EXTRAIT DU DOCUMENT:

Mon père était architecte. Un jour, quand j'avais dix-sept ans, Taranis, furieux, l'a accusé d'avoir saboté le chantier d'un de ses temples dont il supervisait la construction. Mon père a eu beau expliquer que tous les plans lui avaient été dérobés, Taranis n'a rien voulu savoir. Il l'a changé en corbeau. [...] Je me suis demandé ce que je pouvais faire pour lui et j'ai eu le déclic : j'allais rechercher le coupable et l'amener devant le dieu. Comme ça, il redonnerait forme humaine à mon père et nous reprendrions notre vie comme avant.
Après deux ans d'enquête, j'ai découvert que le vol des documents avait été commis par un employé de mon père. L'homme avait été payé par Teutatès, qui voyait d'un mauvais oeil l'installation de Taranis, coureur de jupons notoire, près d'un temple où demeuraient ses épouses et ses filles. [...] Malgré mes prières ardentes à Taranis, mon père n'a j'amais repris sa forme humaine. Il était condamné à rester corbeau. Un jour, je l'ai retrouvé mort, cloué à la porte d'une grange.
C'était la goutte qui faisait déborder le vase. J'en ai conçu une haine féroce envers les dieux. Ils avaient tué mes deux parents. Encore adolescent, je restais seul au monde. Qu'allais-je devenir ? J'étais désespéré et furieux. Je ne pensais qu'à me venger. Donc j'ai suivi la piste du meurtrier de mon père. Je l'ai retrouvé. C'était un voisin jaloux.

DONNÉES SOURCES:
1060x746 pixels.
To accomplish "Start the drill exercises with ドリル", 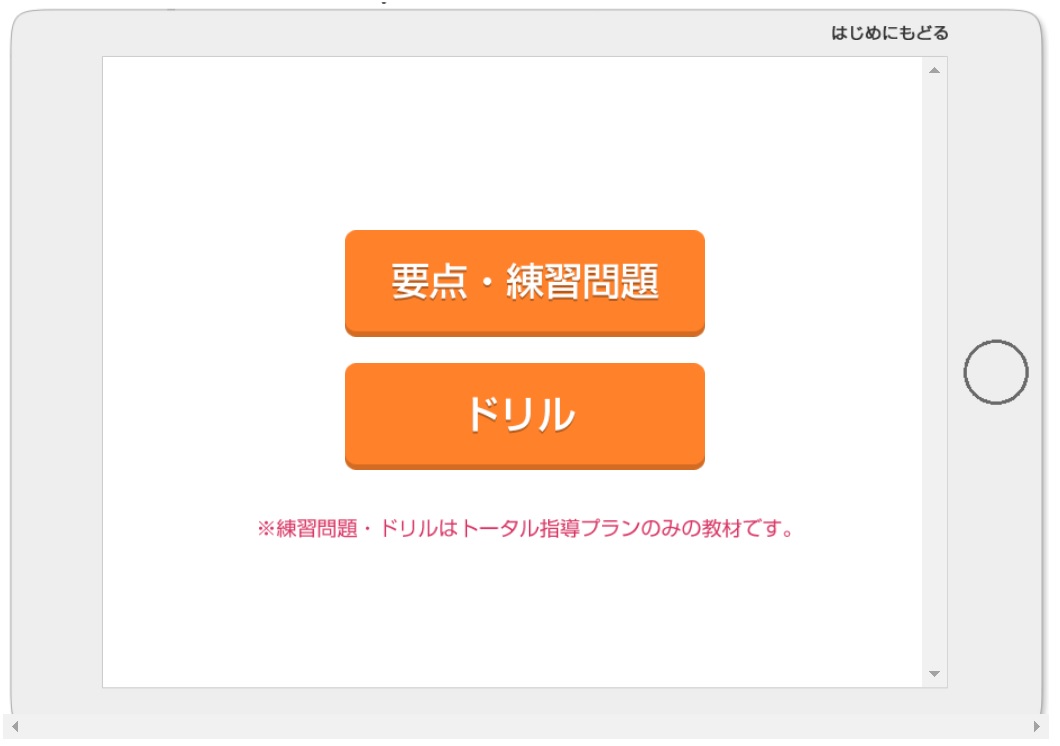I will tap(525, 416).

CONSIGNES DE L'EXERCICE:
1 > Recopiez le passage de l'extrait situé entre « Après deux ans » et « un voisin jaloux. », bornes incluses.
2 > Relevez, sans doublon, tous les noms désignant un lien de parenté qui apparaissent dans l'extrait.

RÉPONSES DE L'EXERCICE:
1 >
Après deux ans d'enquête, j'ai découvert que le vol des documents avait été commis par un employé de mon père. L'homme avait été payé par Teutatès, qui voyait d'un mauvais oeil l'installation de Taranis, coureur de jupons notoire, près d'un temple où demeuraient ses épouses et ses filles. [...] Malgré mes prières ardentes à Taranis, mon père n'a j'amais repris sa forme humaine. Il était condamné à rester corbeau. Un jour, je l'ai retrouvé mort, cloué à la porte d'une grange.
C'était la goutte qui faisait déborder le vase. J'en ai conçu une haine féroce envers les dieux. Ils avaient tué mes deux parents. Encore adolescent, je restais seul au monde. Qu'allais-je devenir ? J'étais désespéré et furieux. Je ne pensais qu'à me venger. Donc j'ai suivi la piste du meurtrier de mon père. Je l'ai retrouvé. C'était un voisin jaloux.

2 > père, épouses, filles, parents